**What is expected**
Rewrite the rows from the first one up to and including the line with "click(179, 92)", replacing each "Toggle" with "Flip" and leaving everything else the same.

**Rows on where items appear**

↓

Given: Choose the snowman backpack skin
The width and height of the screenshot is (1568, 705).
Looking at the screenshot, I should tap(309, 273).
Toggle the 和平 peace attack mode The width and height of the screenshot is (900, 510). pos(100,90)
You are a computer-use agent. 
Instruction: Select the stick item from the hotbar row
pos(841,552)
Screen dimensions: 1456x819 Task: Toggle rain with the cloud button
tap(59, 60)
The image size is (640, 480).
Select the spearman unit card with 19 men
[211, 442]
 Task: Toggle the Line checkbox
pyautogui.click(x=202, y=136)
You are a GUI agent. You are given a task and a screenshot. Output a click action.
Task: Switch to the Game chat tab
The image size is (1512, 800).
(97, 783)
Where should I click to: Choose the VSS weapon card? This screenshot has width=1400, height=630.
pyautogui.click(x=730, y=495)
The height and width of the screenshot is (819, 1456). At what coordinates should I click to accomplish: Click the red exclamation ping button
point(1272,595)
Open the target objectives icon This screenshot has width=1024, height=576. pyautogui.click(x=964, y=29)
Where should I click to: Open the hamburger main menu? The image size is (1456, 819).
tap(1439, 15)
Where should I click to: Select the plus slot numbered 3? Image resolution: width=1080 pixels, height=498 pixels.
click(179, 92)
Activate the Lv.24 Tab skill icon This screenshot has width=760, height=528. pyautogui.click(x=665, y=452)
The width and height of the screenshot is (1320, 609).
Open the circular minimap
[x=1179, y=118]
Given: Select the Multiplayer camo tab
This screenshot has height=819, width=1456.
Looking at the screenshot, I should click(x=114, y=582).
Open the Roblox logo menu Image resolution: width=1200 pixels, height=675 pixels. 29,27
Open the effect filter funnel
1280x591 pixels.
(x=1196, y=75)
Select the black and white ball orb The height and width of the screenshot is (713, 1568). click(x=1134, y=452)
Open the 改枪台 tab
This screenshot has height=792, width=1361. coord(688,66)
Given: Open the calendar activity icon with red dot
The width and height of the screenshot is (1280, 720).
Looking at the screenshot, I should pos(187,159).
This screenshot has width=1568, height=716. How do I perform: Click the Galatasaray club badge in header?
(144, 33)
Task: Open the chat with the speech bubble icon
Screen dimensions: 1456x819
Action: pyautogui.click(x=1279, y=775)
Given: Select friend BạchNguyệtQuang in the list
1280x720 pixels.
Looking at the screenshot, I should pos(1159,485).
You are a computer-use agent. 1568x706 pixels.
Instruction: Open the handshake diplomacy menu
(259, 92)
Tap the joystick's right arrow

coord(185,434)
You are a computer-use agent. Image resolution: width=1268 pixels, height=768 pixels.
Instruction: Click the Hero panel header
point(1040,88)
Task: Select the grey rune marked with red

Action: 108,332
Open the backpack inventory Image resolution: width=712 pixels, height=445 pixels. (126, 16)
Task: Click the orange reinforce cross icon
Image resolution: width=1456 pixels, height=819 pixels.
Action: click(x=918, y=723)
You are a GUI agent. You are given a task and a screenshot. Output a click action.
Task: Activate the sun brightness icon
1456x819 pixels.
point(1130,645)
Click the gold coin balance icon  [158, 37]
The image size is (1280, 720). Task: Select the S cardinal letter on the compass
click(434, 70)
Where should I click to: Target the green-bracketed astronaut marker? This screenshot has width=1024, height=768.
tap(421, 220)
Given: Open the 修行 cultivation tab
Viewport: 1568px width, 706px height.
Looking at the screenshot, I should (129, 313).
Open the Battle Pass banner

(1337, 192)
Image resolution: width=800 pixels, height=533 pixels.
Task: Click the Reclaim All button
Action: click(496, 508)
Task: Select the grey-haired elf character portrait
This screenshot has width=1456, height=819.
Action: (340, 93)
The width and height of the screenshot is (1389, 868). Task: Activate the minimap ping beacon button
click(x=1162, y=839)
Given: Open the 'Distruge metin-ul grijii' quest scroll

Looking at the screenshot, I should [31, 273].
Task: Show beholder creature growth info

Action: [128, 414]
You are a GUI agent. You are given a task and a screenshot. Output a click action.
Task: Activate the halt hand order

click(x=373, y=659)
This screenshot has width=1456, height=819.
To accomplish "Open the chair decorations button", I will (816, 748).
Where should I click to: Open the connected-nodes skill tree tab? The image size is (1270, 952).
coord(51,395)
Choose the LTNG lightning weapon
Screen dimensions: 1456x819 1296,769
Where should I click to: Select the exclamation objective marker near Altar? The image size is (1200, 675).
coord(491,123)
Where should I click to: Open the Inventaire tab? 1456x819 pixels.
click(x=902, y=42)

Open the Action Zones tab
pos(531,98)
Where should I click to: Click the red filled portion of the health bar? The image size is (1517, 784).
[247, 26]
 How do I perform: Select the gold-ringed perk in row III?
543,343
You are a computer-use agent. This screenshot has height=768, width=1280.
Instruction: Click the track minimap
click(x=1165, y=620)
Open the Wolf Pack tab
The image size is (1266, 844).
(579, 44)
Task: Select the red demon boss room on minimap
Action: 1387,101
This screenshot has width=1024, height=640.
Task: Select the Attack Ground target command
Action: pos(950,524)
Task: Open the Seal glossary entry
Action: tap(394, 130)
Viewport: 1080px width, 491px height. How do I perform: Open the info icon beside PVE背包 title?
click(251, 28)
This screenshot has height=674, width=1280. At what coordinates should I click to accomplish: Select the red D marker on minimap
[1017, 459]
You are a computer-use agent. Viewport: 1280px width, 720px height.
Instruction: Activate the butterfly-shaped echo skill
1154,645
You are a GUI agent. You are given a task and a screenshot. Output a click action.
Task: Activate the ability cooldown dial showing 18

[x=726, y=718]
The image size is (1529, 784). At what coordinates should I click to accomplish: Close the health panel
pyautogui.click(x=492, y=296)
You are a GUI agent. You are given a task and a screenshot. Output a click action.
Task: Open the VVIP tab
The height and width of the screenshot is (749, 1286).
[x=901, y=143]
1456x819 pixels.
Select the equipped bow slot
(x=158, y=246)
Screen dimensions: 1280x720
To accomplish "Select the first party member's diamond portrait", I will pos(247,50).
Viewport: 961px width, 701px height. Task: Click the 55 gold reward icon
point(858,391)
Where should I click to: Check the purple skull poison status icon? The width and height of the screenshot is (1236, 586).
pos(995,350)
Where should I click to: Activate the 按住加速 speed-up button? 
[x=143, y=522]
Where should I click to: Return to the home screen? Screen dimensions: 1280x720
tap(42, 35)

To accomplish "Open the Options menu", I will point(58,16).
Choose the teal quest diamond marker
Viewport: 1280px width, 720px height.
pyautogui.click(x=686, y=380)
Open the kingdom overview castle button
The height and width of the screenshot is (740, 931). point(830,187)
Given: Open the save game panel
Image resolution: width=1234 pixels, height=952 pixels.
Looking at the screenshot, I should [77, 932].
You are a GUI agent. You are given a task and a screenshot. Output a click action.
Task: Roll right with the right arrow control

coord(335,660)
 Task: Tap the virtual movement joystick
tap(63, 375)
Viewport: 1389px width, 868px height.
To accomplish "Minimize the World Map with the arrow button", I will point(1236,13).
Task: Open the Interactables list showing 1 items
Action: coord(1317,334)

↑

**Output below**
Given: Choose the snowman backpack skin
The width and height of the screenshot is (1568, 705).
Looking at the screenshot, I should tap(309, 273).
Flip the 和平 peace attack mode The width and height of the screenshot is (900, 510). pos(100,90)
You are a computer-use agent. 
Instruction: Select the stick item from the hotbar row
pos(841,552)
Screen dimensions: 1456x819 Task: Flip rain with the cloud button
tap(59, 60)
The image size is (640, 480).
Select the spearman unit card with 19 men
[211, 442]
 Task: Flip the Line checkbox
pyautogui.click(x=202, y=136)
You are a GUI agent. You are given a task and a screenshot. Output a click action.
Task: Switch to the Game chat tab
The image size is (1512, 800).
(97, 783)
Where should I click to: Choose the VSS weapon card? This screenshot has width=1400, height=630.
pyautogui.click(x=730, y=495)
The height and width of the screenshot is (819, 1456). At what coordinates should I click to accomplish: Click the red exclamation ping button
point(1272,595)
Open the target objectives icon This screenshot has width=1024, height=576. pyautogui.click(x=964, y=29)
Where should I click to: Open the hamburger main menu? The image size is (1456, 819).
tap(1439, 15)
Where should I click to: Select the plus slot numbered 3? Image resolution: width=1080 pixels, height=498 pixels.
click(179, 92)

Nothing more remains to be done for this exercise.